The last time I took a trip to the region, it was as if some alien intoxicant had overtaken an entire town. When my Czech friend Libor and I pulled into Mikulov, a small castle-topped town on the Czech-Austrian border, there were guys weaving down the tiny cobbled lanes, women vomiting into rubbish bins on the main square, and couples passionately disrobing each other behind trees. What was going on?

It wasn’t that there was something in the water to make the villagers both ill and amorous. It was the first day of the weekend-long annual burcak festival and the town was already collectively inebriated.

But besides its dangerously good taste, here’s how burcak is even more cause for alarm: There is a curse of burcak. While it only contains about five percent alcohol, it continues to ferment while inside your body. Despite the thoughts going through your head right now that some kind of yeast-reeking alien beast is going to explode through your stomach, it means that the alcohol level of the beverage you’ve been consuming the last three or four hours has grown to that of a normal, matured wine (about thirteen percent) while still in your body. Hence, the reason why this entire town of Mikulov was drunk on the day I arrived.


While I’m in Prague this week, I decided to seek out some burcak for myself.

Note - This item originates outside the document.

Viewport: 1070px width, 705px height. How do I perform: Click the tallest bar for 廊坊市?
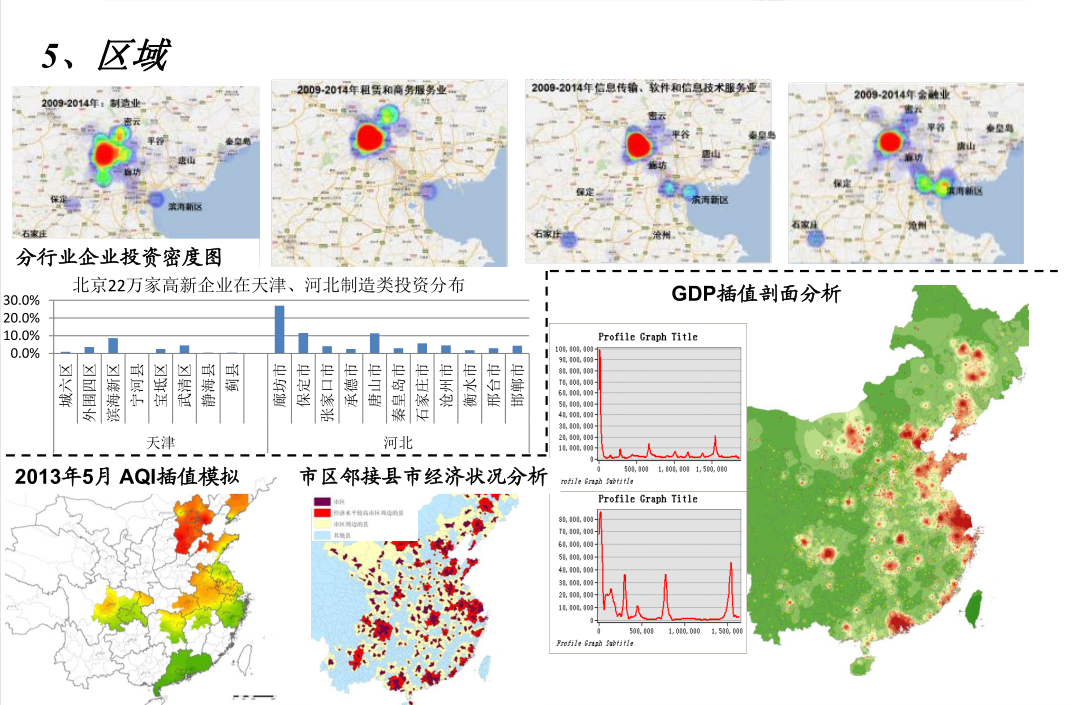point(279,329)
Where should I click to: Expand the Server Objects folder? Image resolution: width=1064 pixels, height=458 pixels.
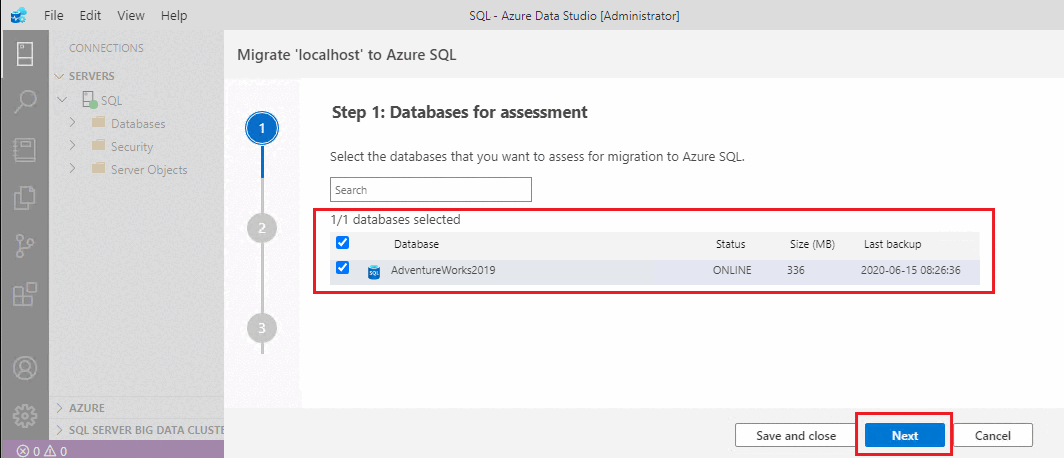(x=73, y=169)
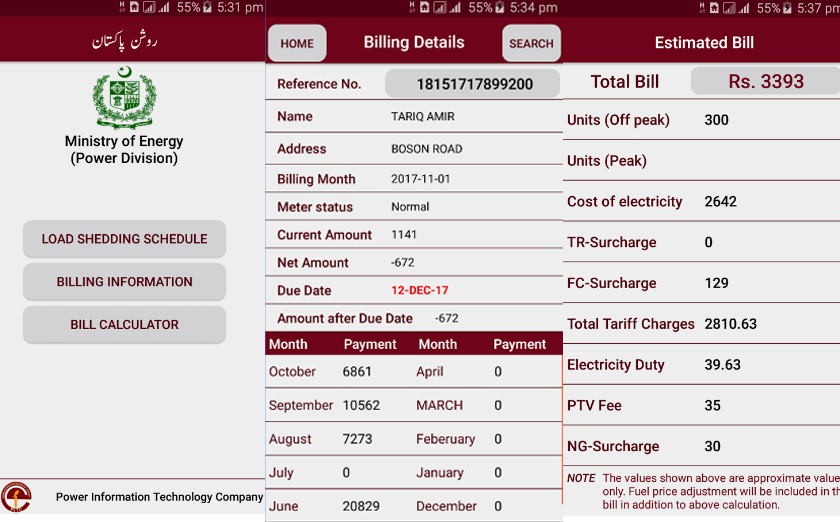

At one wine bar, situated next to The Globe, a pretentious and condescending (though I’m referring to the staff) English language bookstore and café, the burcak was overly sweet with a coarse texture. I still finished the half-liter jug, but was looking forward to finding something better. I found it at U Sudu, a cavernous wine bar that has always had a good reputation for good burcak. It didn’t disappoint. The “young wine” was smooth with a more subtle hint of sweetness. U Sudu, by the way, is only for serious drinkers, evidenced by its 9am opening time on most days.

I stumbled away from U Sudu, on my way to meet a friend for dinner. He had been, it turns out, drinking burcak as well. Which was good because he had no way of detecting just how intoxicated I may have been becoming from the still-fermenting burcak we’d already drunk.